Hobgrots. A freed Gretchin(as a grot, the Twin Gods didn't fight very hard to keep him), now orange in coloration, has given rise to a huge number of Hobgrots, via a combination of music, Lifeforce Rites, combat to empower their Waagh! Field derivative, the Waagh Spirits, and a specialized chemical stimulant. They are undeniably still similar to normal Orkoids, having a taste for music, street art, animal wrangling/husbandry, and kart racing, but express it in a manner more conducive to coexistence. That being said, they still enjoy fighting, and to give them a healthy outlet and empower their Waagh Spirits, an enormous battle stadium was constructed where the Hobgrots can fight endless waves of automatons, which are swiftly repaired and sent back out.

Frontier Towns. The Destroyers have left an indelible mark on the Tekket psyche, making them eager to spread out so they can't be killed off all at once. They have made several colonies in their system, and have recently struck out to form colonies beyond it. They are also perfectly fine with forming townships in space, with significant research having gone into granting them a degree of self-sufficiency, and some of them growing quite large as a result. The largest is the city between Teklia and it's moon, which has it's own amusement park, which is almost a city unto itself. Colonizing space is something they are culturally well-suited for, in other words.

Drawbacks:

You live in 40K. A Warp Storm already spat out an Imperial task force complete with Astartes that nearly destroyed you once before, and your Warp Drives are crude enough that you need to use religious talismans to compensate for the Warp incursions. It is also unclear from a meta-perspective whether the C'Tan that saved you are genuine defectors from decadence or if this is all a big long-con, and even if they're strictly benevolent, the Necrons and rival C'Tan won't appreciate them. Not to mention collateral damage from the Time War all C'Tan are inherently involved in. The Lifeforce Rites are not dissimilar to Blood Magic, and the extreme artists in the Muses, automatons devoted to the Dancer, patron god of the arts, which represent major ins for Khorne and Slaanesh.

[ ] Moogles. A race found all over the Final Fantasy multiverse, though they supposedly have a specific home they originated from in one place or another. Master craftsmen, mages, engineers, technicians, scholars, merchants, etc. If a pursuit does not rely on physical prowess, they have some measure of skill in it, as a collective. Some can shapeshift into weapons, so even this depends somewhat on your definition of prowess. Reliable contact between groups in different universes has been established by some enterprising Moogles at the behest of King Mickey, an oblique means of searching for Sora.

Benefits:

Merchant's Guild. Moogles are allowed just about anywhere, and do business with just about everyone who isn't omnicidally evil. As such, they have insane resources to draw on if they want to pursue a project. Be it money, rare materials, or mercenary manpower, they can likely cook it up in a short time.
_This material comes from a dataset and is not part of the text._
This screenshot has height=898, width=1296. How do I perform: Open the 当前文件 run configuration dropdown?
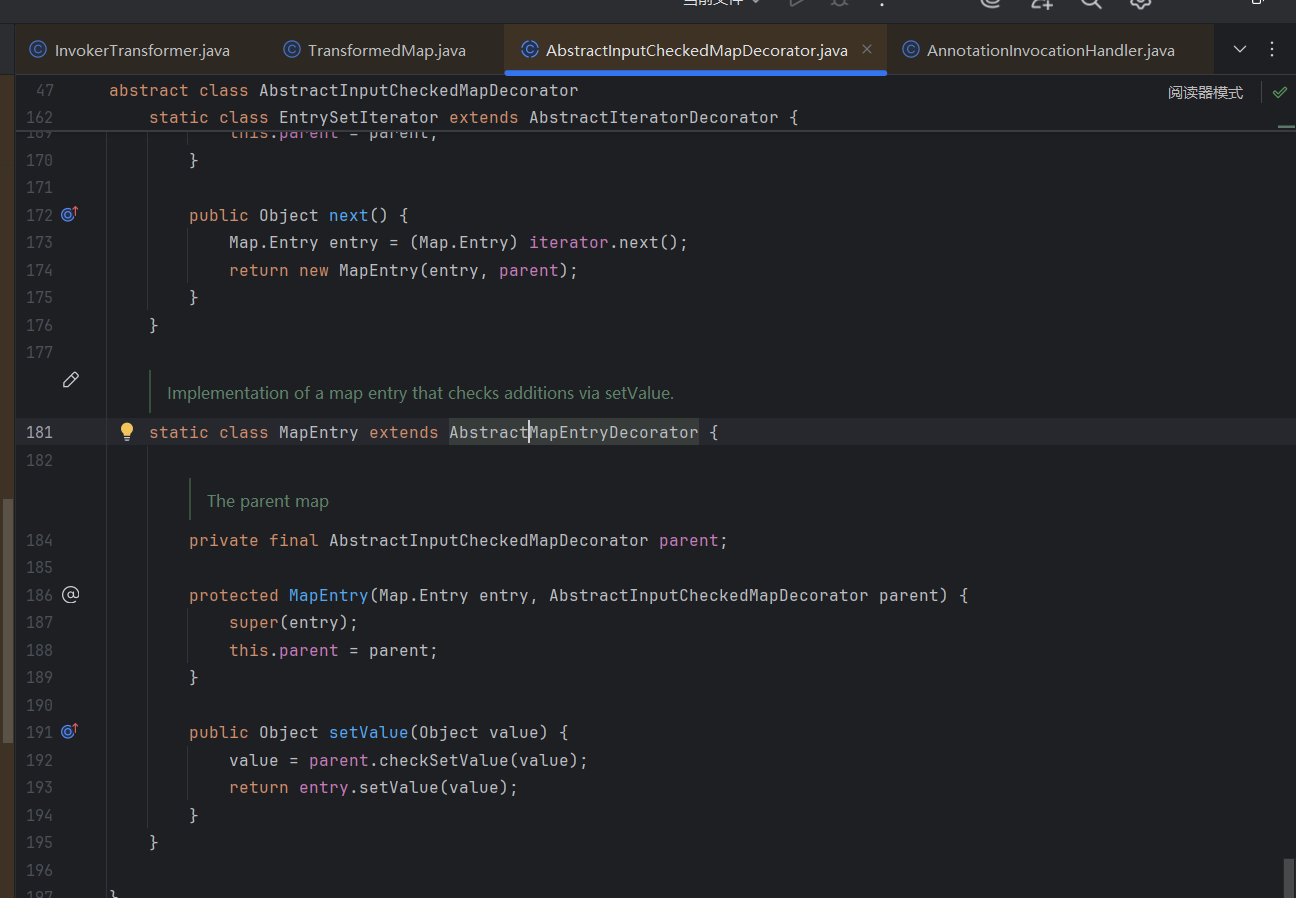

Master Mages. Moogles aren't usually the archmages of the party, but almost all of them are quite competent at magic, meaning a Moogle, despite appearances, isn't usually unarmed in the strictest sense. This is also useful for appraisal and many of their creations.

Master Blacksmiths. Some of the most powerful equipment in existence has been either forged by dwarves or Moogles, usually the latter by weight of numbers.

Multiversal Expertise. With the communications hub set up, skills and knowledge from across the multiverse are being pooled. Anywhere Moogles are or were is having it's lore trawled. Acts as an amplifier for other benefits.

Heroic Tradition. Moogles often aid heroes. They aren't averse to doing business with villains able to restrain themselves from destroying the world, but primarily they work with the heroic rebel over the evil emperor. As such, Moogles can often be relied upon to get the heroes out of a jam of some kind during their journey, and have collected a lot of favors and goodwill as a result.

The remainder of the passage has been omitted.